被災地にインターネット接続環境を構築、NICTのコグニティブ無線ルータが活躍:無線通信技術 震災復興
コグニティブ無線ルータは、可搬性と耐障害性に優れている。被災地で設置作業を開始してから5分程度で、無線LANによるインターネット環境を構築できたという。
【続報】要望に応じてインターネット接続ルータを提供、NICTの被災地支援
情報通信研究機構(NICT)は、「コグニティブ無線ルータ」を使い、東日本大震災の被災者が利用可能なインターネット接続環境を構築した(図1、図2)。岩手県内の避難所の1つである大槌町立安渡小学校に導入した。
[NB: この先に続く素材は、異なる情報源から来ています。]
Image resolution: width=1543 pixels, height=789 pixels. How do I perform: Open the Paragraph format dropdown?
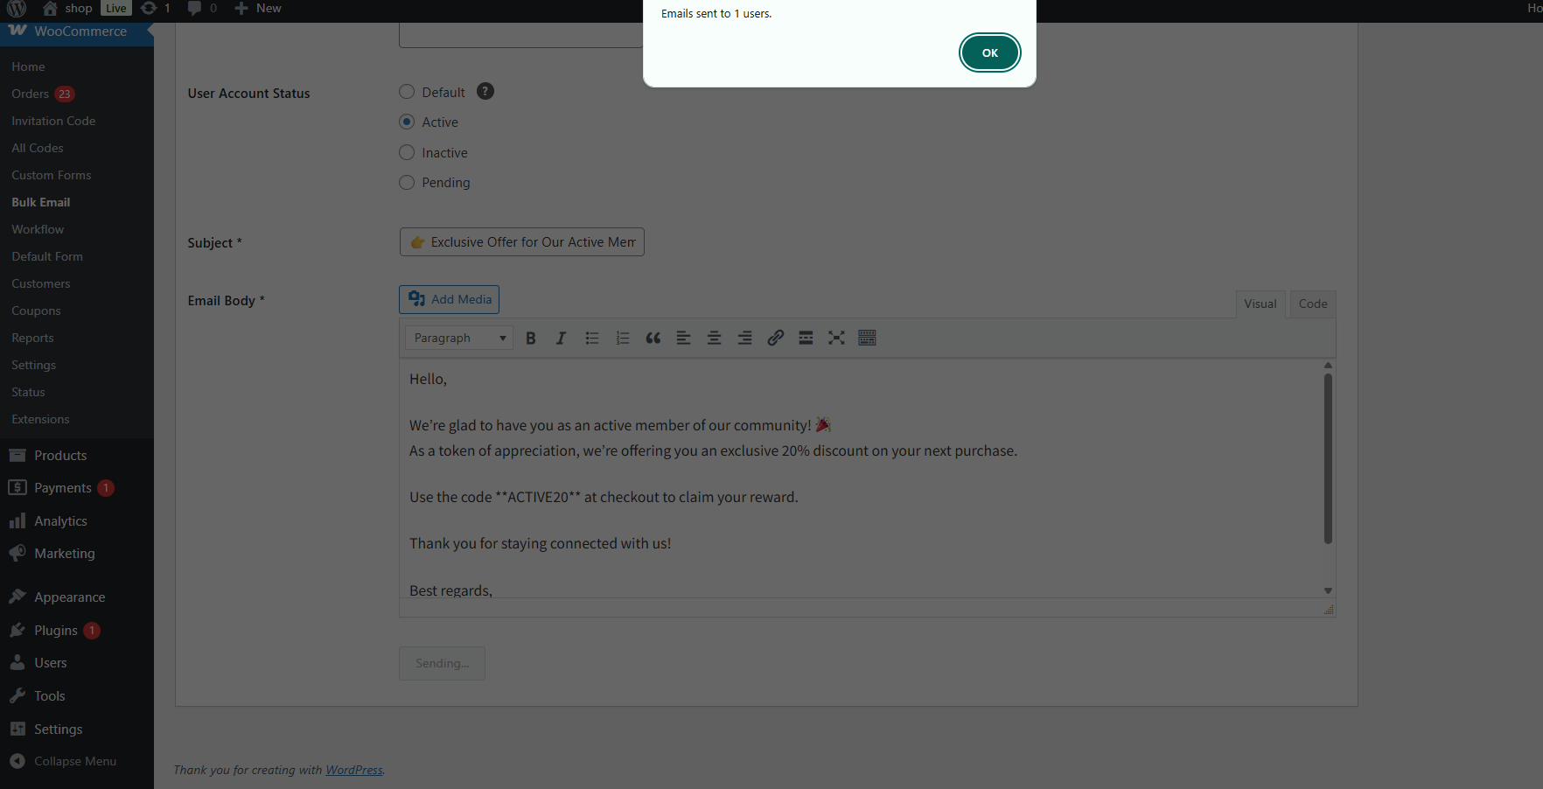pos(458,339)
コグニティブ無線ルータとは、複数の無線通信方式に対応し、その時々の電波状況に合わせて最適な方式を自動的に切り替えるモバイルルータである。公衆無線LANやモバイルWiMAX、3G携帯電話通信、PHSなどの方式に対応している。
「コグニティブ無線ルータは、可搬性と耐障害性に優れているため、設置開始から5分程度で無線LANによるインターネット環境を構築できた」(NICT)という。インターネット接続だけでなく、インターネット接続環境を使った遠隔医療支援にも応用可能である。
NICTの説明によると、大槌町の避難所には、被災者が利用可能なインターネット接続環境は提供されていなかった。今回、コグニティブ無線ルータを使ったインターネット接続環境を構築したことで、多くの被災者がニュースや安否情報、救援物資の情報を入手できるようになった(図3)。
なお、コグニティブ無線ルータの設置には、岩手県立大学総合政策学部の教授である吉本繁壽氏が協力した。このコグニティブ無線ルータは、総務省から委託された「異種無線システム協調制御による周波数有効利用技術の研究開発」と「異種無線システム対応端末技術の研究開発」の研究成果である。